I have no idea, but given that it's localized by region, probably not? I don't think anyone knows how the new WFH conditions will impact local market conditions.
Some actually do and more will probably follow suit. This might put you in a bind for lateral movement as well. Much harder to build an effective network over zoom, and nepotism is for better or worse how the world works because there are probably 1000 qualified people for every job opening. If you get laid off from your remote job, it will be tough to land another one when your competition is suddenly the entire country where people are comfortable asking for salaries far lower than yours and companies are happy to exploit cheaper labor.
It happens all the time, people in EU with similar skillset are paid much less than people in the US, even after adjusting for the differences what your taxes give you (ie. healthcare).
It’s not about value you bring but competition to get your talent. Someone in the middle of nowhere will get far less offers and way less attractive ones than someone in the middle of SF.
most famously, gitlab has always done this. others do also and with covid many have announced they would, including such giants as facebook.
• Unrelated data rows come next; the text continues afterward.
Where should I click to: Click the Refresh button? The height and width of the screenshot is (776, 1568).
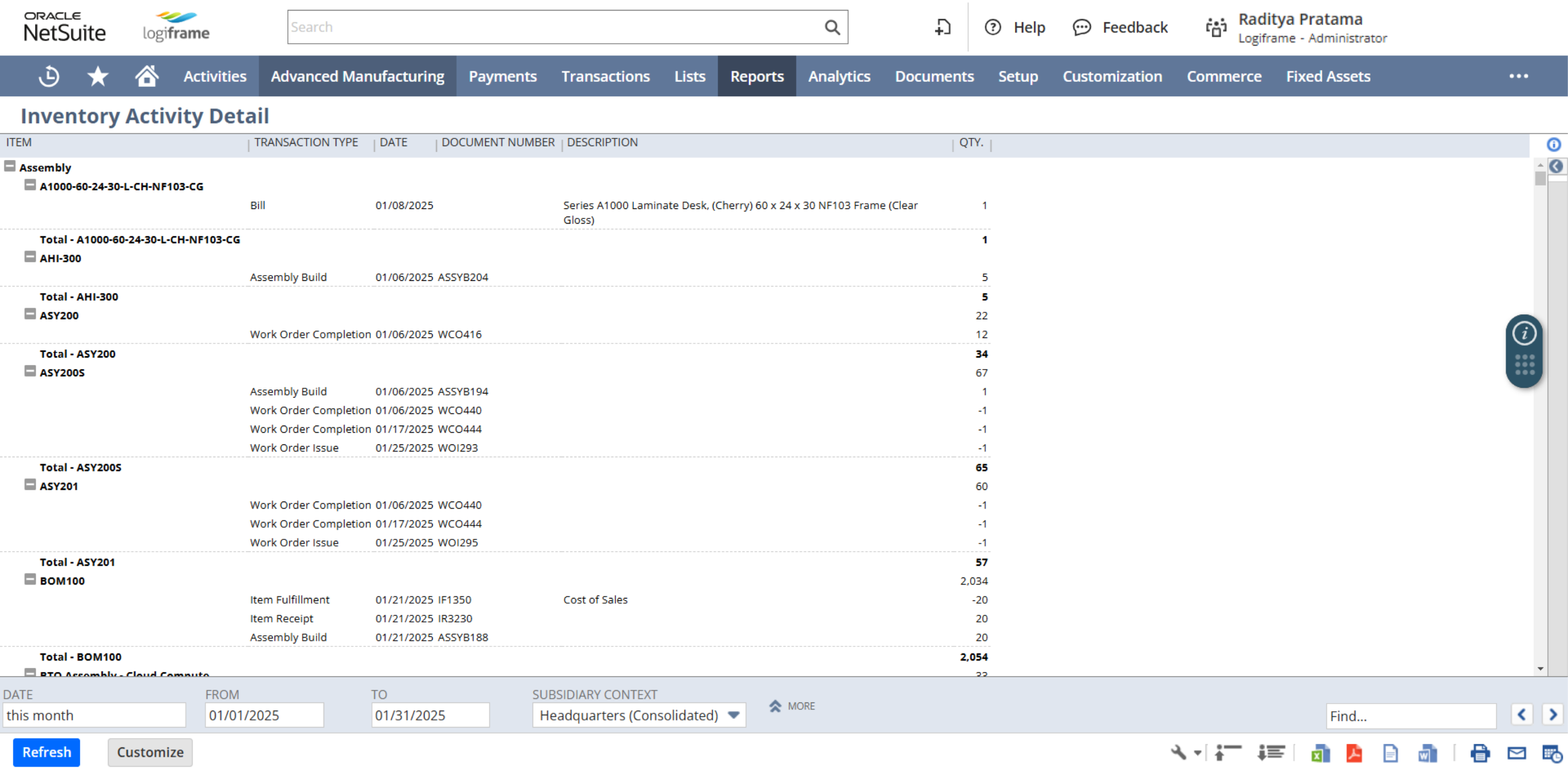pos(47,753)
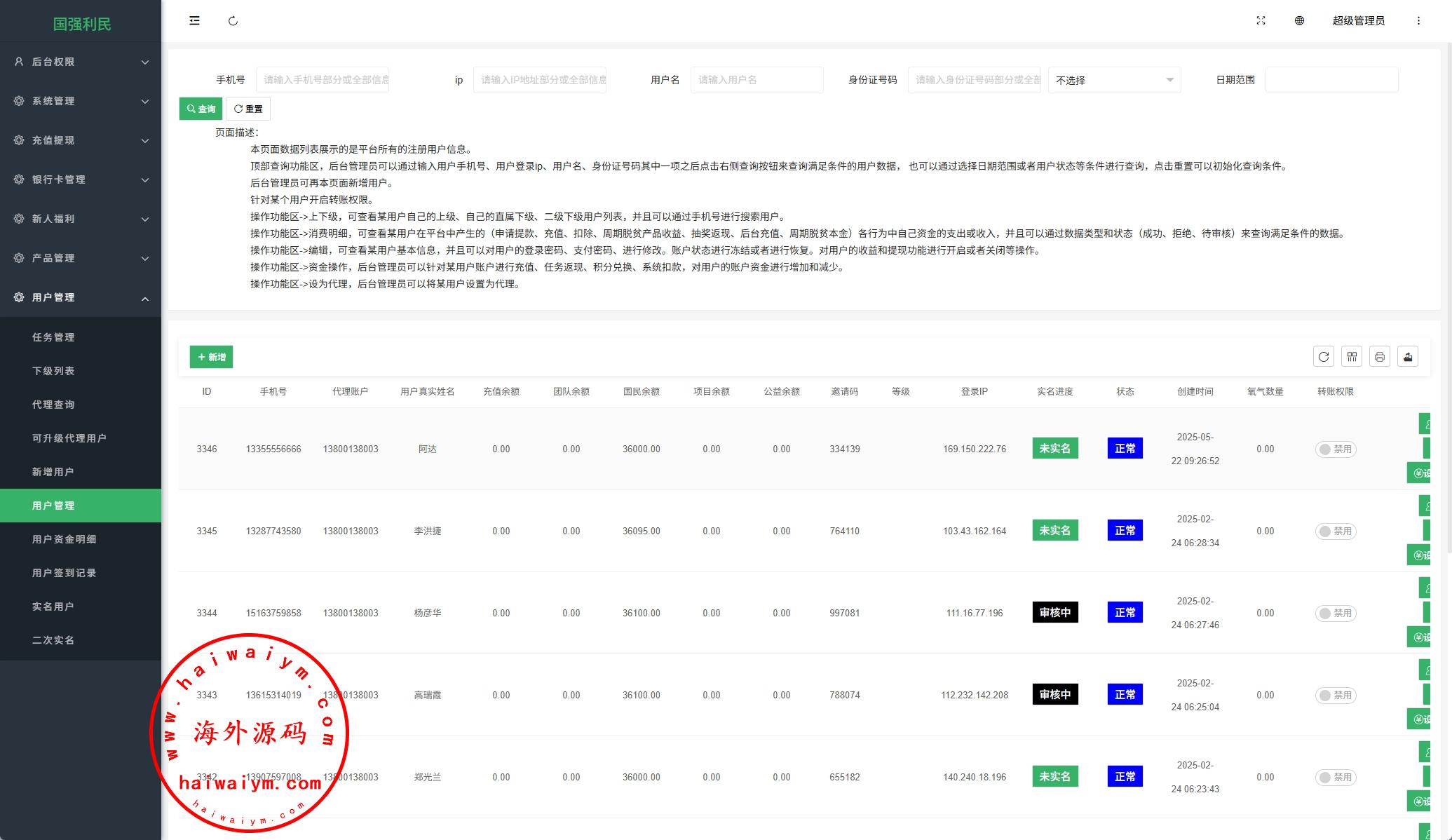Click the page refresh icon in the top bar

[233, 21]
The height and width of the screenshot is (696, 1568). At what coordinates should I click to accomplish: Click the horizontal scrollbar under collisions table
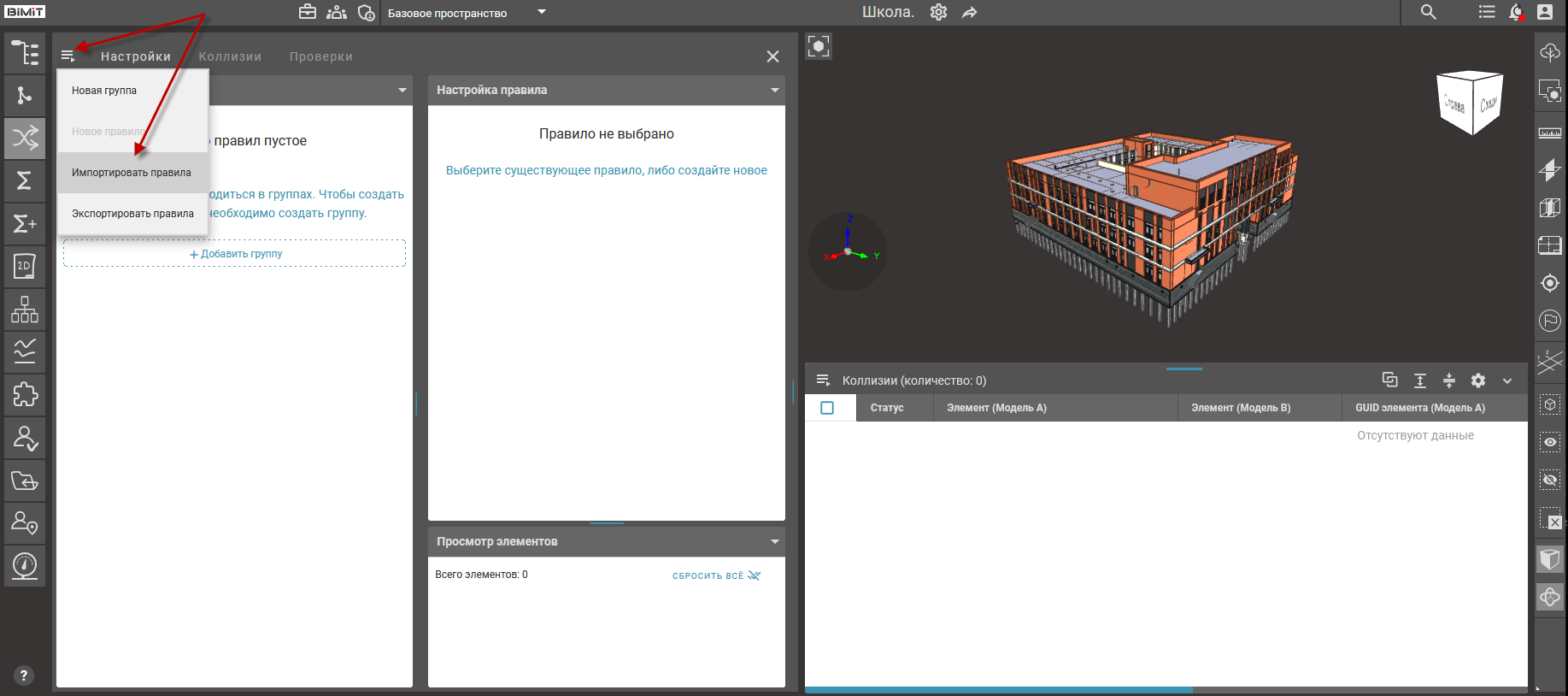(x=998, y=689)
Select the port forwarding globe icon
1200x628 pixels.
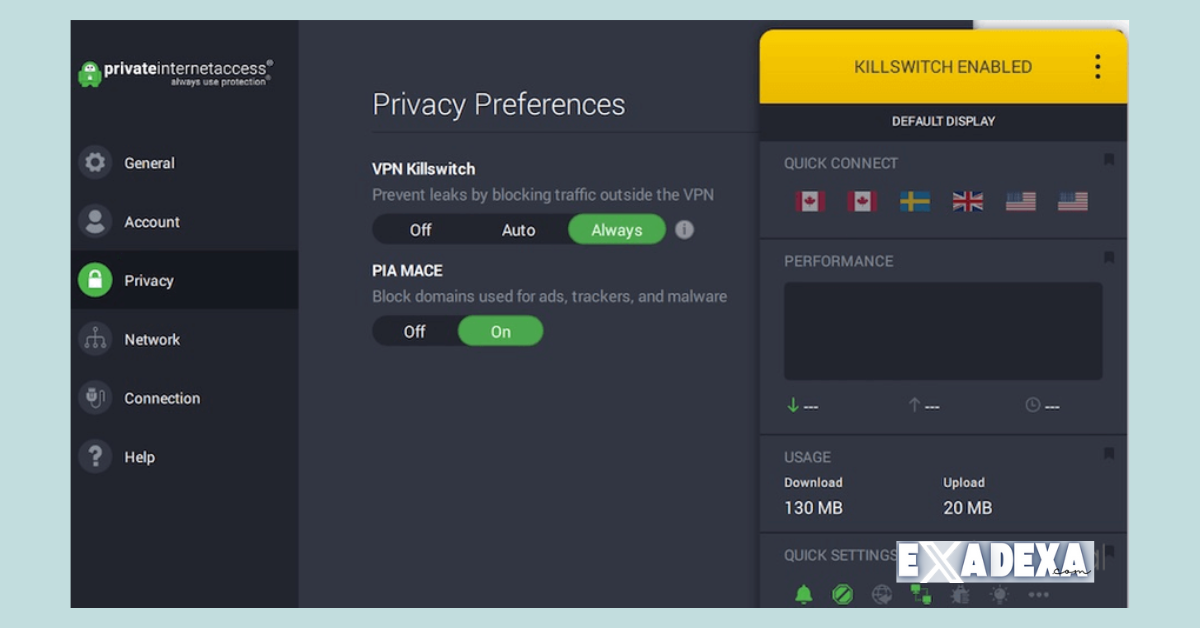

your perspective on value is wrong. you aren't paid for the value you bring. in capitalistic society you are paid at replacement cost. this is why unions are so important in some industries (mostly semi-skilled), to stop the next guy for agreeing to work at a lower standard.
now, if you have a lower cost of living, having moved "away", 1/ your net purchasing power is the same, so why would you complain, and 2/ your equivalent replacement cost is lower.
i don't understand your last bit about increasing housing prices. if you are paid less when you move away, how are housing prices pushed up? isn't it the opposite? if you bring your high salary with you, that pushes up housing prices.
That’s where this gets weird... people move to these better-to-live places and then all the employers decides to pay them less because of location.
Then you just push up housing prices with salaries that slowly reset over time to be cost of living adjusted to the area.